Czech et al generate random functions f1 and f2 which are expressed via lookup tables, but that's clearly no good: I searched for a suitable hash using simple base conversions with two distinct bases from -10 to 9. I also relaxed the acyclic requirement. I didn't want to assign the strings to values from 0 to 54, but to the corresponding ASCII codes, so rather than taking (g[f1(str)] + g[f2(str)]) % m I wanted (g[f1(str)] + g[f2(str)]) % N for some N > 'z'. But that allows freedom to try various N and see whether any of them allow a valid lookup table g, regardless of whether there are cycles.
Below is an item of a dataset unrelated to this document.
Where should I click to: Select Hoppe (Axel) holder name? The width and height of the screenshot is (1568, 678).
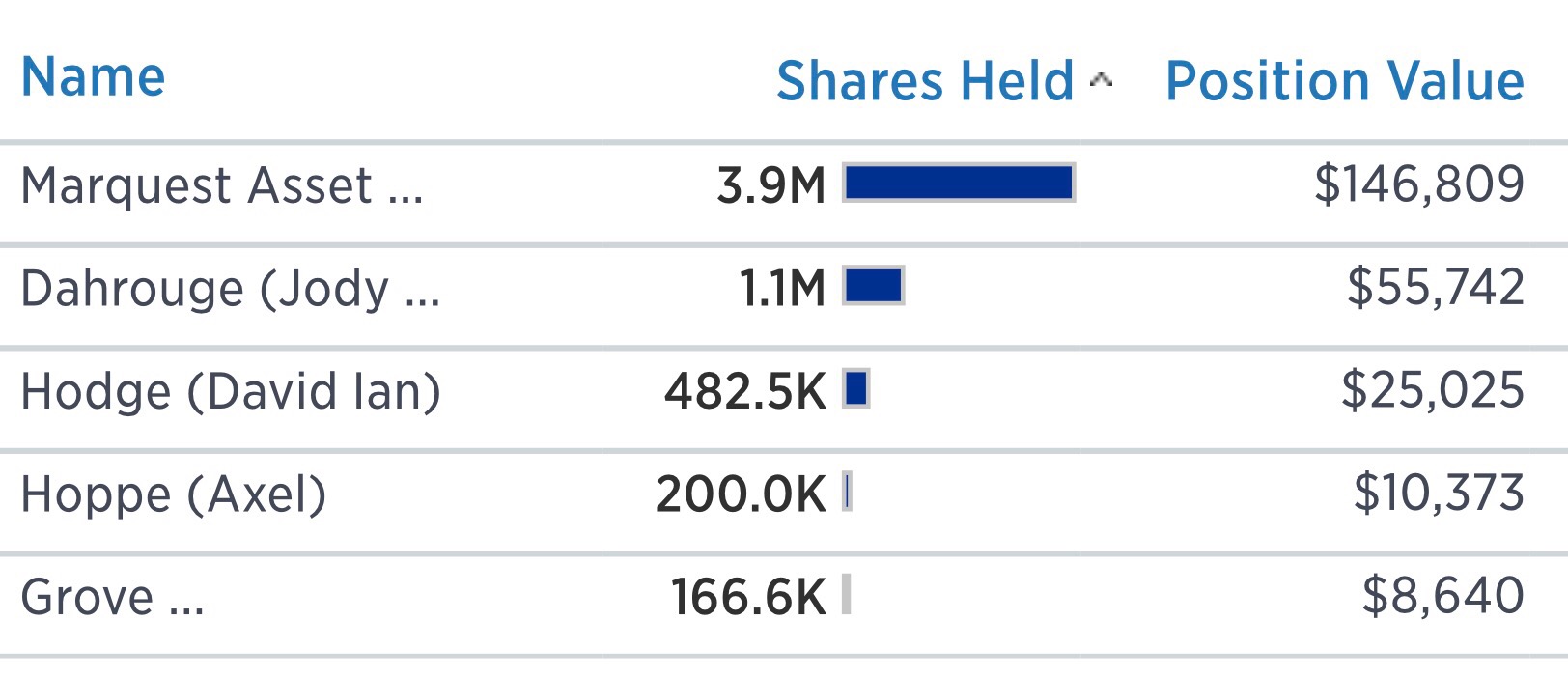[x=174, y=494]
Unlike Czech et al I don't care if the search for the perfect hash function is O(n^4).

The graph generated by -4base and 5base mod 59 is:

Graph rendered by dot with some minor tweaks

which is fairly nice apart from the biggest connected component, which has three cycles of length 1. We have to go up to N=233 before we can find a g which is consistent.


Mathematica 62

Mathematica allows us to cheat

f=ToLowerCase@StringDrop[WolframAlpha[". .- "<>#,"Result"],2]&

f@"."
f@". -..- .- -- .--. .-.. . .-.-.-"
f@".... .- ...- .  -.-- --- ..-  -- --- --- . -..  - --- -.. .- -.-- ..--.."

e

example.

have you mooed today?

The first two symbols . and .- are necessary to interpret small codes correctly.